2005-03-21 05:46:26

by Ben Pfaff

[permalink] [raw]
Subject: [CHECKER] ext3 bug in ftruncate() with O_SYNC?

Hi. We're doing some checking on Linux file systems and found
what appears to be a bug in the Linux 2.6.11 implementation of
ext3: when ftruncate shrinks a file, using a file descriptor
opened with O_SYNC, the file size is not updated synchronously.
I've appended a test program that illustrates the problem. After
this program runs, the file system shows a file with length 1031,
not 4 as would be expected if the ftruncate completed
synchronously. (If I insert an fsync before closing the file,
the file length is correct.)

Does this look like a bug to you guys?

Thanks,

Ben.

----------------------------------------------------------------------

#include <sys/types.h>
#include <sys/stat.h>
#include <fcntl.h>
#include <stdio.h>
#include <stdlib.h>
#include <stdarg.h>
#include <assert.h>

#define CHECK(ret) if(ret < 0) {perror(0); assert(0);}

int systemf(const char *fmt, ...)
{
static char cmd[1024];

va_list ap;
va_start(ap, fmt);
vsprintf(cmd, fmt, ap);
va_end(ap);

fprintf(stderr, "running cmd \"%s\"\n", cmd);
return system(cmd);
}

main(int argc, char *argv[])
{
int ret, fd;
systemf("umount /dev/sbd0");
systemf("sbin/mkfs.ext3 -F -j -b 1024 /dev/sbd0 2048");
systemf("sbin/e2fsck.shared -y /dev/sbd0");
systemf("mount -t ext3 /dev/sbd0 /mnt/sbd0 -o commit=65535");
systemf("umount /dev/sbd0");
systemf("mount -t ext3 /dev/sbd0 /mnt/sbd0 -o commit=65535");

fd = open("/mnt/sbd0/0001", O_CREAT | O_RDWR | O_SYNC, 0700);
CHECK(fd);
ret = write(fd, "foobar", 6);
CHECK(ret);
ret = ftruncate(fd, 1031);
CHECK(ret);
ret = pwrite(fd, "bazzle", 6, 1031 - 6);
CHECK(ret);
ret = ftruncate(fd, 4);
CHECK(ret);
ret = close(fd);
CHECK(ret);

#if 0
{
#include "../sbd/sbd.h"
int sbd_fd = open("/dev/sbd0", O_RDONLY);
ret = ioctl(sbd_fd, SBD_COPY_DISK, 1);
CHECK(ret);
close(sbd_fd);
}
#else
systemf("reboot -f -n");
#endif
return 0;
}



--
Ben Pfaff
email: [email protected]
web: http://benpfaff.org


2005-03-22 04:01:40

by Andrew Morton

[permalink] [raw]
Subject: Re: [CHECKER] ext3 bug in ftruncate() with O_SYNC?

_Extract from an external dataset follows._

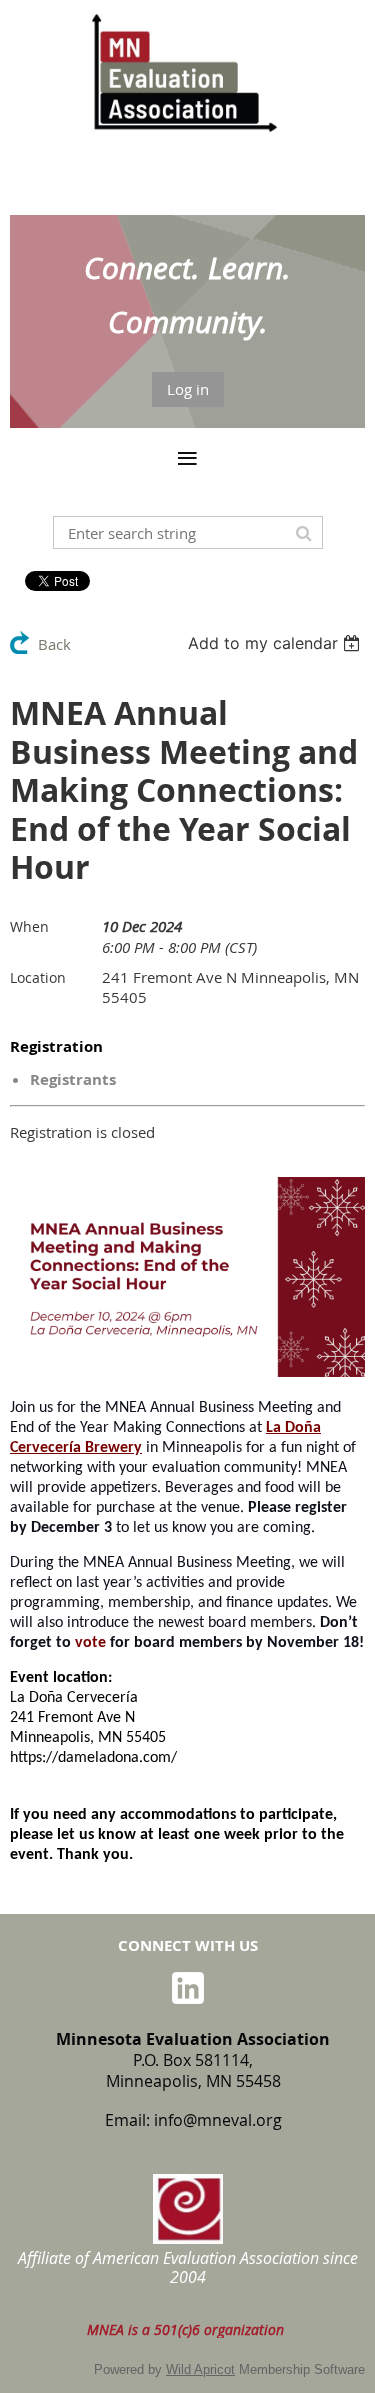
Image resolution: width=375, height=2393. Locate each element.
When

Ben Pfaff <[email protected]> wrote:
>
> Hi. We're doing some checking on Linux file systems and found
> what appears to be a bug in the Linux 2.6.11 implementation of
> ext3: when ftruncate shrinks a file, using a file descriptor
> opened with O_SYNC, the file size is not updated synchronously.
> I've appended a test program that illustrates the problem. After
> this program runs, the file system shows a file with length 1031,
> not 4 as would be expected if the ftruncate completed
> synchronously. (If I insert an fsync before closing the file,
> the file length is correct.)
>
> Does this look like a bug to you guys?
>

The spec says "Write I/O operations on the file descriptor shall complete
as defined by synchronized I/O file integrity completion".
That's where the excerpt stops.